Exercise instructions ::
Please copy the listing below word for word, from its first line through the line containing "coord(347,22)", leaving out the pictures.

Record excerpts ::
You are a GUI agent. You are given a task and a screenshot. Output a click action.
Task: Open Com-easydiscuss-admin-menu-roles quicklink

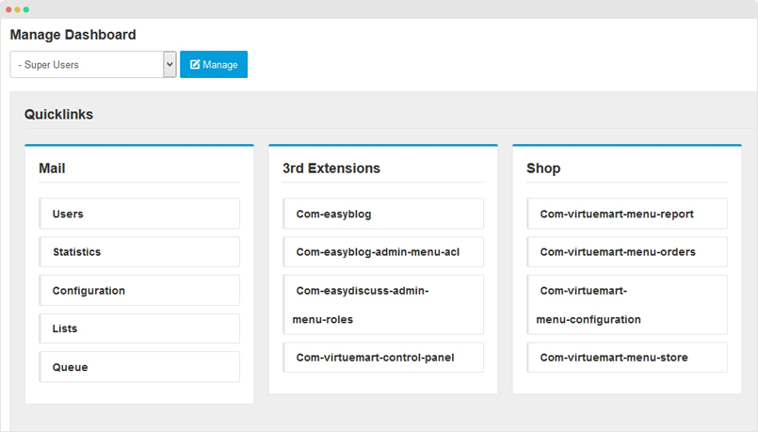[383, 305]
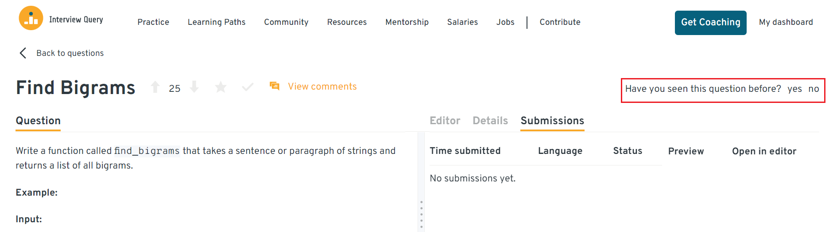Open the Resources menu
The height and width of the screenshot is (232, 833).
coord(347,22)
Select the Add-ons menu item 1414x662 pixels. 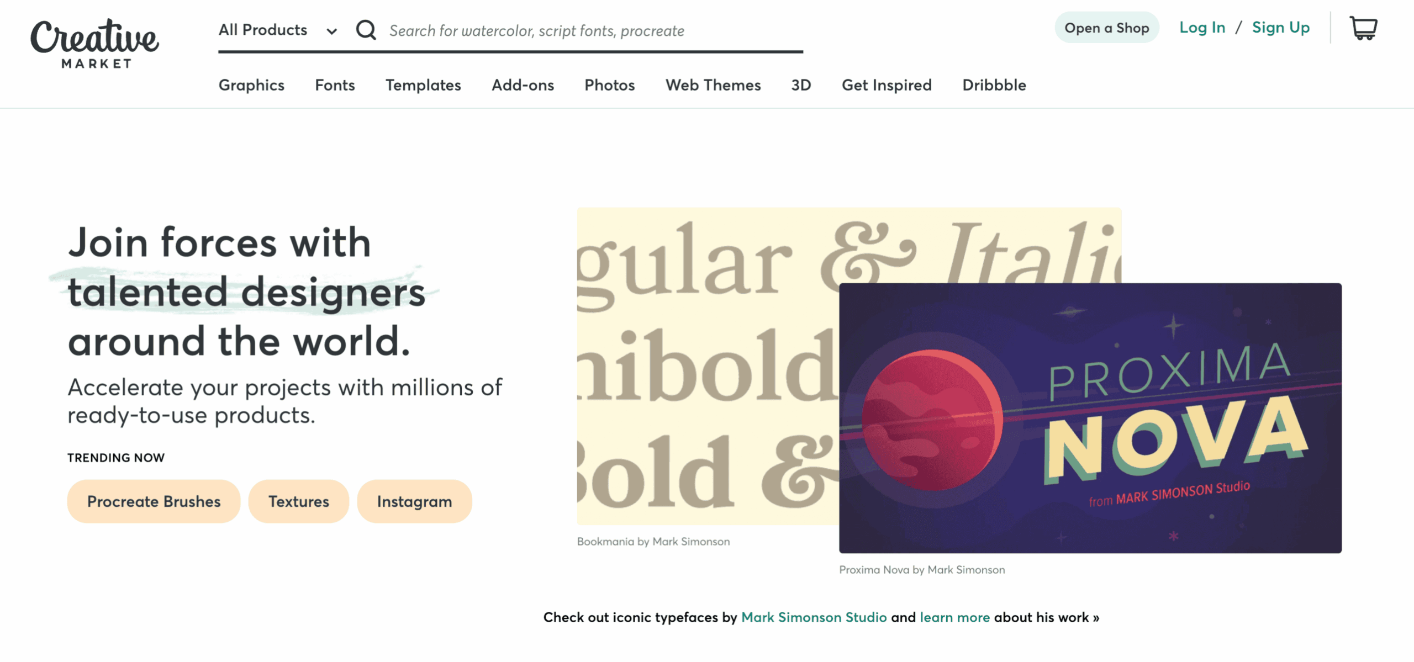523,85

Exercise result ::
You are a GUI agent. You are given a task and a screenshot. Output a click action.
Task: Open Com-easydiscuss-admin-menu-roles quicklink

[383, 305]
Open the Resources menu
The height and width of the screenshot is (232, 833).
coord(347,22)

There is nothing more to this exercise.